◆ **EXCERPT PROVIDED**:
==========

Upon making the decision, part of me was immediately wary of falling into the stereotype of the thin, white girl who thinks exhibiting her perfectly groomed armpit hair on Instagram will do leaps and bounds to advance the feminist undoing of systemic gender inequalities. It’s easy to dedicate so much thought to your hair if you don’t have any other problems, I get that. But then again, ‘Hair is everything’. And not just since that epic Fleabag scene.

In the 1920s, the news of a woman cutting herself while doing something as outrageous as shaving her legs was curious enough to make national headlines in the US. And beyond the American context, hair grooming has been a symbol of class, race, desirability and cleanliness since the Roman Empire.

‘The fastidious woman today must have immaculate underarms if she is to be unembarrassed (Harpers Bazaar, 1922).

Upon reading some of the patronising ads that baked the hairless ideal into contemporary Western culture, I’m not surprised that despite its slightly navel-gazy feel (in my case a very hairy one), growing out my body hair does feel like an act of resistance against age-old attempts to control women’s bodies, albeit a small one.

So, in case there is anyone else out there ready to grow out, here are the 5 stages of my journey and how I rewrote my hair-story (yes, I went there).

01: Fur-y

The seed for my grow out journey was planted all those afternoons sitting on the bathroom floor, ripping out my leg hair, re-emerging back bent and legs throbbing after 90 minutes or so (actually timing this would be too depressing) having gotten only fractionally closer to the Western ideal of hairless beauty, but significantly angrier that I had caved again and subjected myself to this humiliating and ultimately futile exercise. Because let’s face it, with German (think Teutonic, not Claudia Schiffer) and Italian (read Berlusconi’s chest rather than Sophia Loren) blood cursing through my veins, that shit is growing back faster than Tim Allen’s beard in The Santa Clause 1.

I know only few people will immediately get this Christmas-obsessed 90s reference, but for those who do, it’ll be so worth it.

Why, oh why did I waste my precious time on this? Now my eyes as well as my legs are blotchy from irritation – skin irritation and irritation from crying at the state of womanhood respectively. And then I breathe, and I call to mind the three mediations I did with that Headspace trial and I try to treat myself with … kindness, correct, and I do remember why.

The first time I learned that I needed to fix my hair was on a bus ride home from school. I would have been ten or eleven and a group of girls (more on this later!) commented on my ‘beard’ as they put it. It was only a short remark and they weren’t particularly mean but that afternoon I tried to cut my moustache with a pair of nail scissors. Needless to say that the women in my family could tell and initiated me into safer ways of hair removal.

And so my journey began, waxing and plucking and shaving and epilating, battling with in-grown hair and shaving rashes. All the while, interactions with the real world kept me on the cleanly shaven track. Whenever I thought I had settled into a manageable routine, I discovered another area I needed to tend to: the girl I was babysitting pointed out my hairy nostrils, the guy I fancied commented on my hairy belly button. The harshest comments, however, always came from white girls my age.

==========

◆ **RECORDS SHOWN**:
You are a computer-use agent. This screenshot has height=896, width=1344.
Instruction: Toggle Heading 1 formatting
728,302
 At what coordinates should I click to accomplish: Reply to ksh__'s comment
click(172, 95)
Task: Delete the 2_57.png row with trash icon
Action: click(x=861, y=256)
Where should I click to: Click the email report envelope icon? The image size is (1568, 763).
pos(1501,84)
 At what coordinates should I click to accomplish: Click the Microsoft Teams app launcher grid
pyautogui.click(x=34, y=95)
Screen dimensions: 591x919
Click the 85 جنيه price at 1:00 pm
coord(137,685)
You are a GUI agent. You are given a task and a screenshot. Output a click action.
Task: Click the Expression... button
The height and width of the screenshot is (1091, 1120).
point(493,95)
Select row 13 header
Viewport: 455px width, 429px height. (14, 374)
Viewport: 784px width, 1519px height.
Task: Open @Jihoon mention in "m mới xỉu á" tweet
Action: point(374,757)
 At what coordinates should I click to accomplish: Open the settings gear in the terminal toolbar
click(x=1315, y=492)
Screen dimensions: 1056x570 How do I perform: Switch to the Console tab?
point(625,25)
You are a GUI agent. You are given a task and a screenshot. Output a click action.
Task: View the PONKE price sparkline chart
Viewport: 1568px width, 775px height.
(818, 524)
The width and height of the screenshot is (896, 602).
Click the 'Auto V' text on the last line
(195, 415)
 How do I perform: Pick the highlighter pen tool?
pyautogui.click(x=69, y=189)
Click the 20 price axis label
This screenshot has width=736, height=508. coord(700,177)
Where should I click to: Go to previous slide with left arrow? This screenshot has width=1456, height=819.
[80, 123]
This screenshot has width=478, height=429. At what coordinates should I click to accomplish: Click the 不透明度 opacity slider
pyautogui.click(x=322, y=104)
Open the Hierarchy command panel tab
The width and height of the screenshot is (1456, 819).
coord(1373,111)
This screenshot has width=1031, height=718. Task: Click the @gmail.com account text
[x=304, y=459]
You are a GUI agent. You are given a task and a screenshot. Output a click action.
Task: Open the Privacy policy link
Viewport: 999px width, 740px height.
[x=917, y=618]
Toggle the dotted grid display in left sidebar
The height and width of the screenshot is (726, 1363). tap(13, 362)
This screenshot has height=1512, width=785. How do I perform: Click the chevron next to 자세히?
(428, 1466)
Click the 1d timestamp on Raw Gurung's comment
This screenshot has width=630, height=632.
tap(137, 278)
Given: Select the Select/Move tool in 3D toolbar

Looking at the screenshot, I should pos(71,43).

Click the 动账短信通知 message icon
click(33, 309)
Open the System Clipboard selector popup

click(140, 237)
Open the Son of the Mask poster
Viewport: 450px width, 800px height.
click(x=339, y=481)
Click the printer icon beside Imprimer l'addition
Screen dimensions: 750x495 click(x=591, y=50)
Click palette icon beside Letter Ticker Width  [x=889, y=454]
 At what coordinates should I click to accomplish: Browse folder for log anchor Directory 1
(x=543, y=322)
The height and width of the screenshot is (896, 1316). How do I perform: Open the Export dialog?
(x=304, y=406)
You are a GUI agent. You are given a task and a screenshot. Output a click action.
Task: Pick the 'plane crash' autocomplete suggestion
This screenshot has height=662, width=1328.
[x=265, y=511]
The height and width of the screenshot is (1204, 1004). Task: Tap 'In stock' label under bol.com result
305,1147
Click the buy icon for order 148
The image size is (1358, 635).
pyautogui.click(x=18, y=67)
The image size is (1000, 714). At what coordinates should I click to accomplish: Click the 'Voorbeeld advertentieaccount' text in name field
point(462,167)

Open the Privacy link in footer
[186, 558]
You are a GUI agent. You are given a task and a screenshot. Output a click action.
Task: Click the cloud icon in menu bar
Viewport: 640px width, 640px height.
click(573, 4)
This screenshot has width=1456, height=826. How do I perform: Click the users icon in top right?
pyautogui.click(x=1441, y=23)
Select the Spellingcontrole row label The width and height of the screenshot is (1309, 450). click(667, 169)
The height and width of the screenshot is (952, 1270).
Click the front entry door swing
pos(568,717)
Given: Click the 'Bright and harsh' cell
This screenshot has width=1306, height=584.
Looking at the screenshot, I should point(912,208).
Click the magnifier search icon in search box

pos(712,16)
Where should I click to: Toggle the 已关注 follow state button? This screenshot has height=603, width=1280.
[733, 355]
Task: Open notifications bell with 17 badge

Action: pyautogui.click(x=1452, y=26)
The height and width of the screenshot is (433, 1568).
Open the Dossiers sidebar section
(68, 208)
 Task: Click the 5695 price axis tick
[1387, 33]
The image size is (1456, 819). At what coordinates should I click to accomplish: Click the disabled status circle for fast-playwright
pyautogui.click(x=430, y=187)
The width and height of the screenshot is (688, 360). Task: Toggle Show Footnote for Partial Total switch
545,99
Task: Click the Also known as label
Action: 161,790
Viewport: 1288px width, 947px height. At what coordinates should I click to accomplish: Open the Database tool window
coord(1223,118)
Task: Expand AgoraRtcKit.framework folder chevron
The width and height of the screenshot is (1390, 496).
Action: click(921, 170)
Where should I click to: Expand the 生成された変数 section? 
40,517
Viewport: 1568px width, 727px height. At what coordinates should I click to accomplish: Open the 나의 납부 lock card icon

==========

◆ **EXERCISE DESCRIPTION**:
Continue the essay about growing out body hair, starting right after its last paragraph.

◆ **REPLY TO THE EXERCISE**:
All those scenes came to my mind a few years on when I learned about Antonio Gramsci’s theory of cultural hegemony. He writes that people are not ruled by force alone but by ideas. Hegemony describes a form of leadership based on the consent of the led, a consent that is secured by the diffusion and popularisation of the ruling class’s world view often with support from the led. I bet Gramsci would turn in his grave if he heard the theory he developed in an attempt to understand the rise of fascism in Italy while he was literally imprisoned for defending his Marxist ideas applied to the symbolic self-imprisonment of female beauty standards but I can’t help it. Read ‘ruling class’ as patriarchy and ‘the led’ as white women and you have a fancier, pseudointellectual way of saying that some women police other women and are therefore complicit in upholding hairless ideations that look to reduce women to the state of a naked mole-rat.

02: I can’t wait for this to happen

Imagine my excitement then, at the prospect of leaving all this behind by simply doing – nothing. Looking smugly down at my recently waxed legs at the beginning of my grow-out journey, all I could feel was exaltation. I couldn’t wait for my hair to be long just so that I could point to it and say, see people, nothing bad happened. 

03: I can’t believe this is still happening?!

A few weeks (and millimetres) down the line that feeling slowly morphed into fascination mixed with disbelief. Just when I thought I had reached the end of a follicle phase, the hairs grew longer still. Wiry and strong.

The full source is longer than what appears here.